Moleküler gastronominin yavaş yavaş her mutfağa girdiğini düşünen başarılı şef, yeni nesil şeflerin de moleküler sunumlara oldukça büyük ilgi gösterdiğini belirtiyor. Bunun yanı sıra önemli olanın moleküler hangi alanda kullanmak olduğunu söyleyen Moya: “böyle bir teknikten tabi ki faydalanılmalı ancak hangi alanda faydalandığımız önemli” diyor. Mevcut mönüde uygulanacak revizelerde bu teknik kullanılabiliyor ancak moleküler gastronominin mönüyü ele geçirmesine izin vermemek gerekiyor. “Hayatımıza ve mönülere giren yeni tekniklere açık olmalıyız” diyen deneyimli şef Moya, bu tekniklerin bize üründen iyi verim almayı sağladığını da söylüyor.

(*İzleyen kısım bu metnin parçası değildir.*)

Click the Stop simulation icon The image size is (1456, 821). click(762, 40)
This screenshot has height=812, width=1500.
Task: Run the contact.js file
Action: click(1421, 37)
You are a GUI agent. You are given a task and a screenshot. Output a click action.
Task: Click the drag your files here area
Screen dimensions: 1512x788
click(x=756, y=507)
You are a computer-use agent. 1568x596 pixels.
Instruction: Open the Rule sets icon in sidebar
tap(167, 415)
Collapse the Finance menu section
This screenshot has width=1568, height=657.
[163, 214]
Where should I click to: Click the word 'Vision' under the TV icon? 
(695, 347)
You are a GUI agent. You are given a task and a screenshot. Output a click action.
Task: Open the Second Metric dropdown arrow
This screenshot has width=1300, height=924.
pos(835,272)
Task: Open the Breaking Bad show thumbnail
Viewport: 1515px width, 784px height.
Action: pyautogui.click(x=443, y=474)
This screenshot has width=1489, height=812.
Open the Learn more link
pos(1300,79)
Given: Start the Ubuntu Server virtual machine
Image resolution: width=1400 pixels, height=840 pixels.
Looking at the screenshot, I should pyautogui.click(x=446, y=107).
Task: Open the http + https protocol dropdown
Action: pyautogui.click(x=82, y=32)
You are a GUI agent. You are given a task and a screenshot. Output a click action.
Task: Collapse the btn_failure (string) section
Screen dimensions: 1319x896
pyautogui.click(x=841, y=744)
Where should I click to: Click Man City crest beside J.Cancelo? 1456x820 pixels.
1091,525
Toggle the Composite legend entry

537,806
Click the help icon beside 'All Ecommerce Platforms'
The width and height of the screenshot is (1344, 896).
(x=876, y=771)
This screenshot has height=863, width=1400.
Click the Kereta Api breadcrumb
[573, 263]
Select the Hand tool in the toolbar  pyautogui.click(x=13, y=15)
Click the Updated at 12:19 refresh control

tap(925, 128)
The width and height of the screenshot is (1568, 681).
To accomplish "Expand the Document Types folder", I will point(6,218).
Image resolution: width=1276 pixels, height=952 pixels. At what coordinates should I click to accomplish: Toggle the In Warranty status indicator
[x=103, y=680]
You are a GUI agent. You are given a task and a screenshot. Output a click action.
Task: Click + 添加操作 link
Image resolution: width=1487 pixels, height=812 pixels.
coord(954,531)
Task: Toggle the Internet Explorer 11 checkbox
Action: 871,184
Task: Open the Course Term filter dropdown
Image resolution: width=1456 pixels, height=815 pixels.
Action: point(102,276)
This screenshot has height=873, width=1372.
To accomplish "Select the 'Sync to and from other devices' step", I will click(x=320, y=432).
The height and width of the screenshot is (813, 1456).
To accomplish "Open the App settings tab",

İspanyol şefler öne çıkıyor
İspanya’da şeflerin son zamanlarda ön planda olduğunu dile getiren Moya, Fransız şeflerin adlarını daha fazla duyurduklarını söylüyor. Misafirlerin yedikleri yemeğe güvenmesi gerektiğine inanan Moya, yalnızca yemeğe inandırmanın yanı sıra iyi bir şefin, eğitimli, birden fazla dil bilen ve muhasebe, dekorasyon ve işletmeyi bilmesi gerektiğini söylüyor. Tüm dünyada şef okullarının açılması ile insanların mesleğe olan algısı değişiyor ve İspanyol şefleri de son yıllarda kendilerini geliştirerek kendilerini bu yönde ön plana çıkarmışlar. Ar-ge çalışmalarını yoğun bir şekilde yürüten İspanyol şefler, bölge mutfaklarına da önem veriyor. Katalunya, Madrid, Valencia gibi bölgelerin yemek kültürlerine de saygı duyan Moya, her bölgenin farklı tekniğe sahip olduğunu ancak doğru olanın yalnızca birkaç teknik olduğunu dile getiriyor. Michelin yıldızı hakkında düşüncelerini aktaran başarılı şef Moya, Michelin yıldızının bulunduğu restoranlara ve mekanlara kalite ve ayrıcalık getirdiğini söylüyor. Michelin yıldızının bitmeyeceğini de ekleyen Moya, artarak farklı standartlarla daha kaliteli mekanlarda yer alacağını da belirtiyor.